Note that UDP datagrams are not a bytestream and should not be treated as such. This
makes using I/O mechanisms with internal buffering like stdio (i.e. print() and friends)
especially cumbersome. Use syswrite(), or better send(), like in the example below.
Here's a UDP program similar to the sample Internet TCP client given earlier.
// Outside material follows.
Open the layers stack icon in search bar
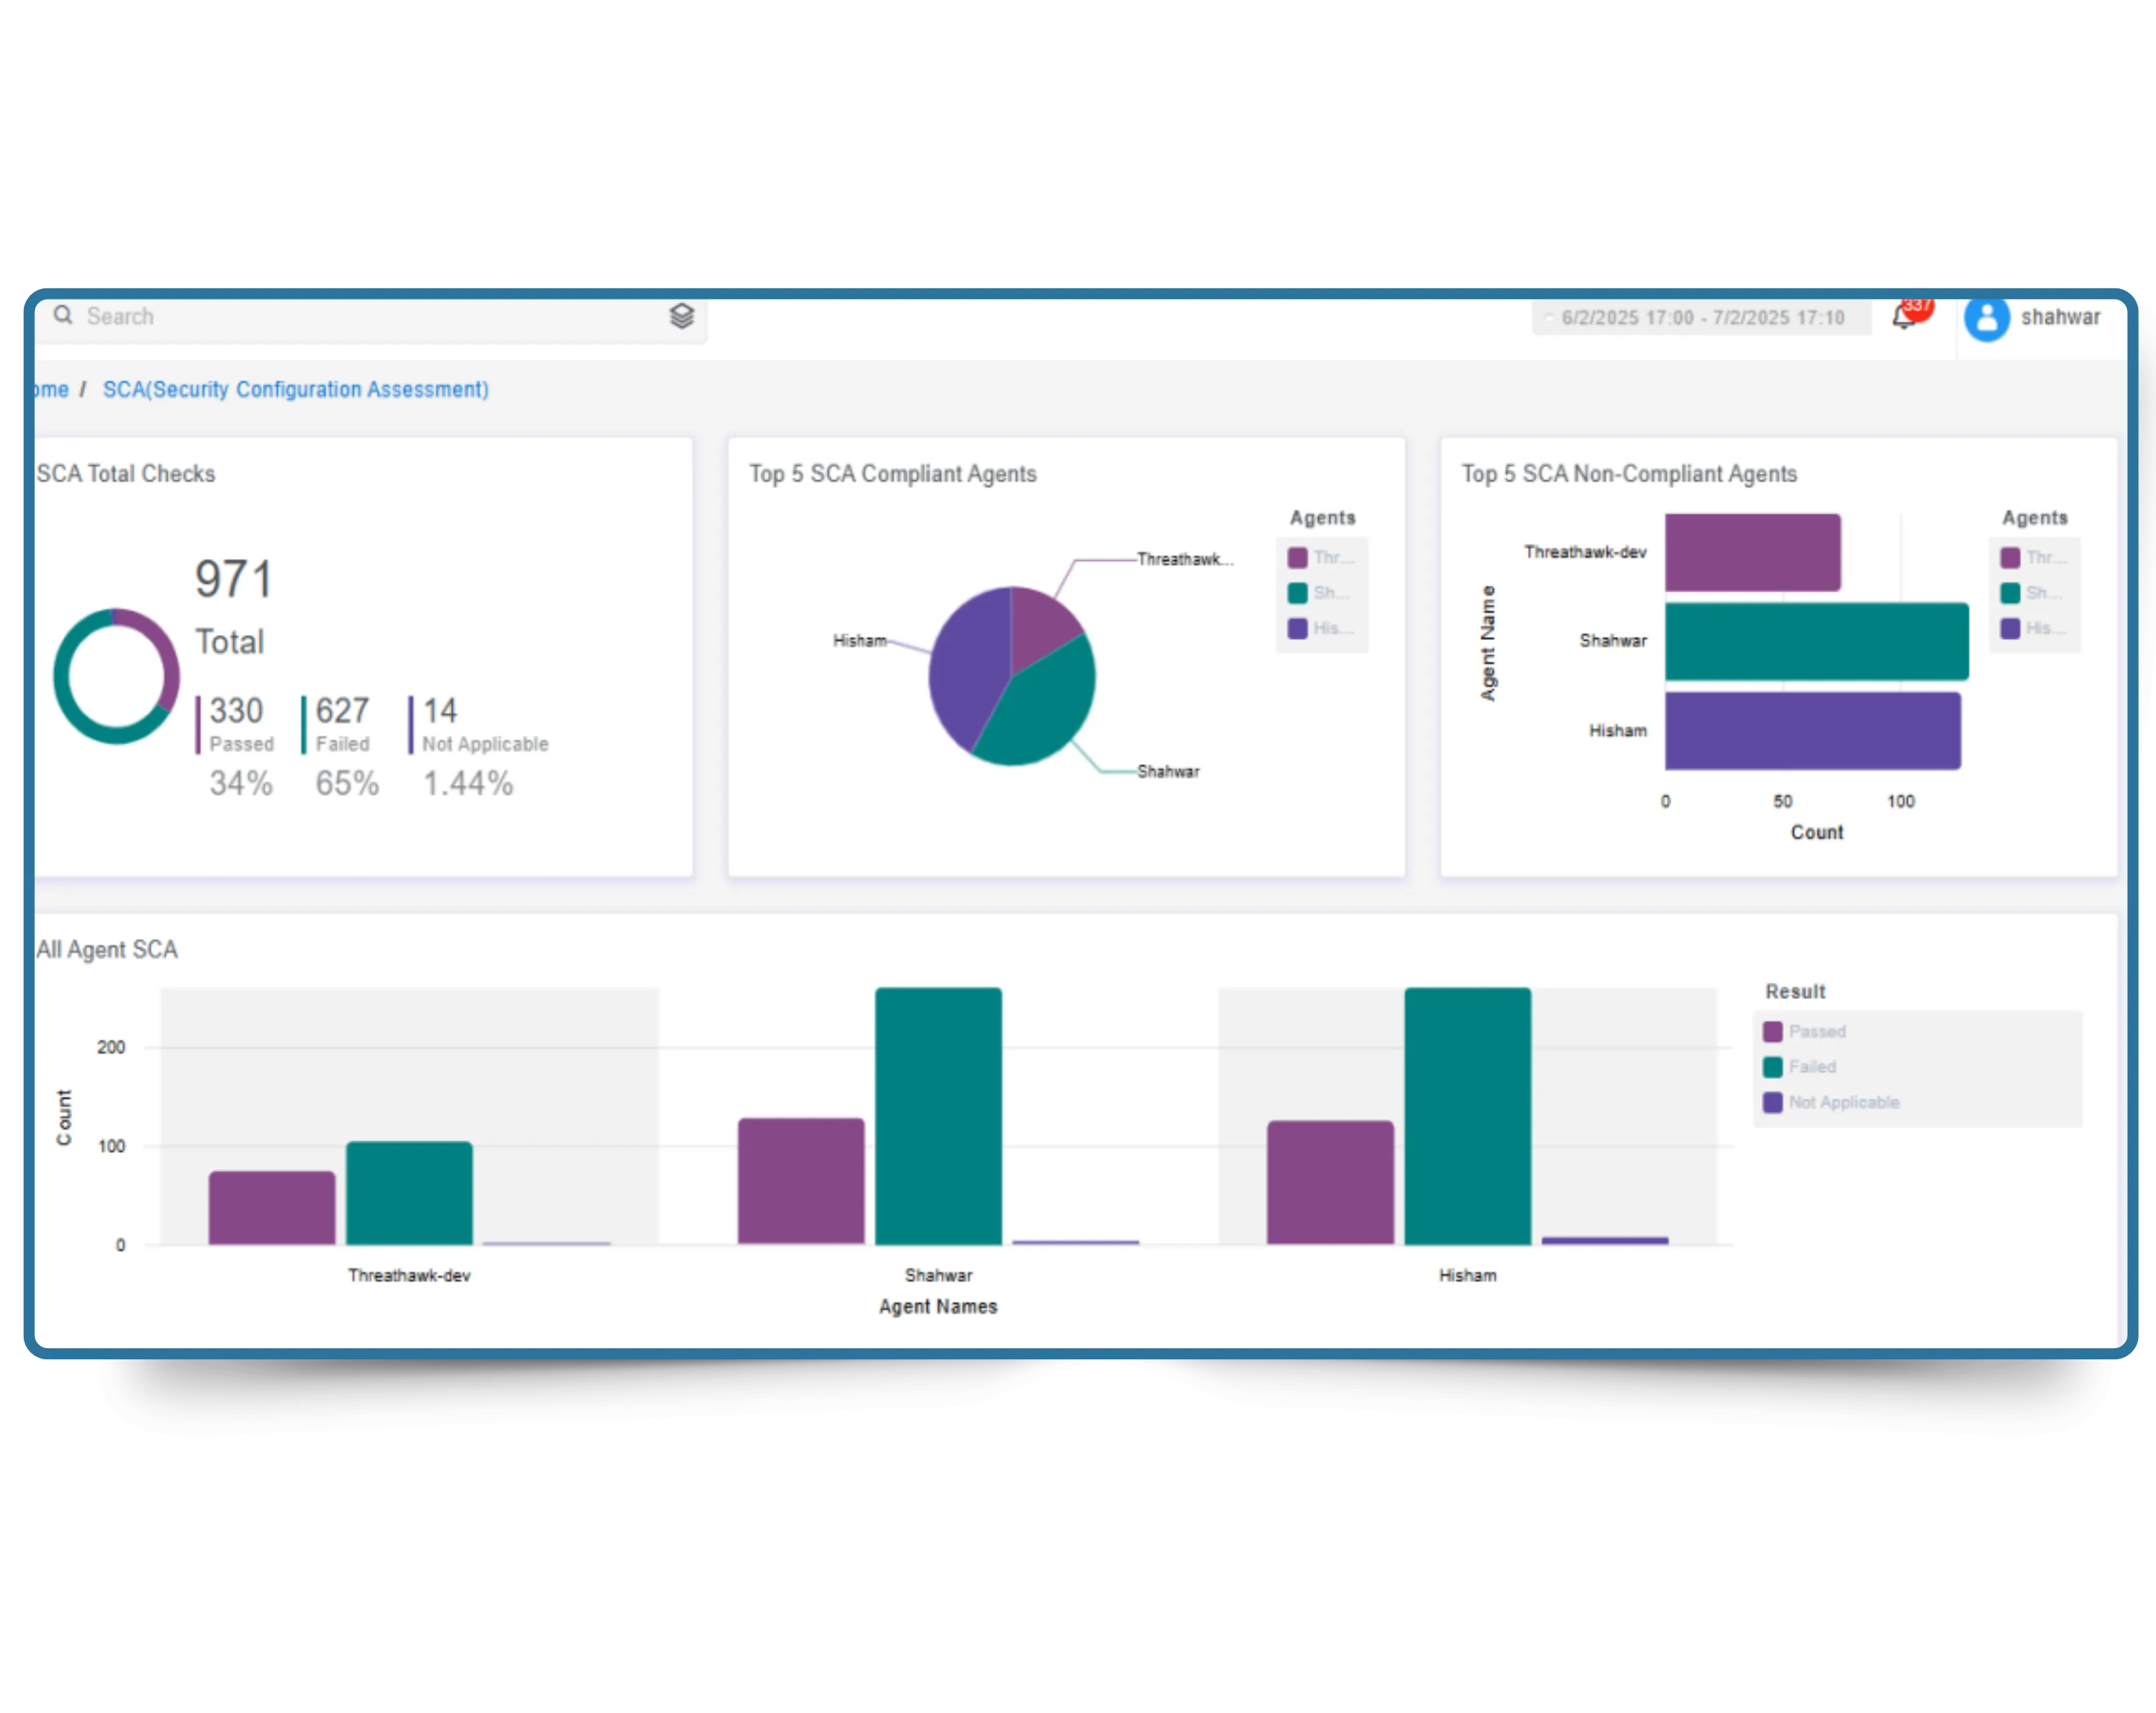The image size is (2156, 1713). (x=681, y=316)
However,
instead of checking one host at a time, the UDP version will check many of them asynchronously
by simulating a multicast and then using select() to do a timed-out wait for I/O. To do
something similar with TCP, you'd have to use a different socket handle for each host.
#!/usr/bin/perl -w
use strict;
use Socket;
use Sys::Hostname;
my ( $count, $hisiaddr, $hispaddr, $histime,
$host, $iaddr, $paddr, $port, $proto,
$rin, $rout, $rtime, $SECS_of_70_YEARS);
$SECS_of_70_YEARS = 2208988800;
$iaddr = gethostbyname(hostname());
$proto = getprotobyname('udp');
$port = getservbyname('time', 'udp');
$paddr = sockaddr_in(0, $iaddr); # 0 means let kernel pick
socket(SOCKET, PF_INET, SOCK_DGRAM, $proto) || die "socket: $!";
bind(SOCKET, $paddr) || die "bind: $!";
$| = 1;
printf "%-12s %8s %s\n", "localhost", 0, scalar localtime time;
$count = 0;
for $host (@ARGV) {
$count++;
$hisiaddr = inet_aton($host) || die "unknown host";
$hispaddr = sockaddr_in($port, $hisiaddr);
defined(send(SOCKET, 0, 0, $hispaddr)) || die "send $host: $!";
}
$rin = '';
vec($rin, fileno(SOCKET), 1) = 1;
# timeout after 10.0 seconds
while ($count && select($rout = $rin, undef, undef, 10.0)) {
$rtime = '';
($hispaddr = recv(SOCKET, $rtime, 4, 0)) || die "recv: $!";
($port, $hisiaddr) = sockaddr_in($hispaddr);
$host = gethostbyaddr($hisiaddr, AF_INET);
$histime = unpack("N", $rtime) - $SECS_of_70_YEARS ;
printf "%-12s ", $host;
printf "%8d %s\n", $histime - time, scalar localtime($histime);
$count--;
}
|
|
Note that this example does not include any retries and may consequently fail to contact a
reachable host. The most prominent reason for this is congestion of the queues on the sending
host if the number of list of hosts to contact is sufficiently large.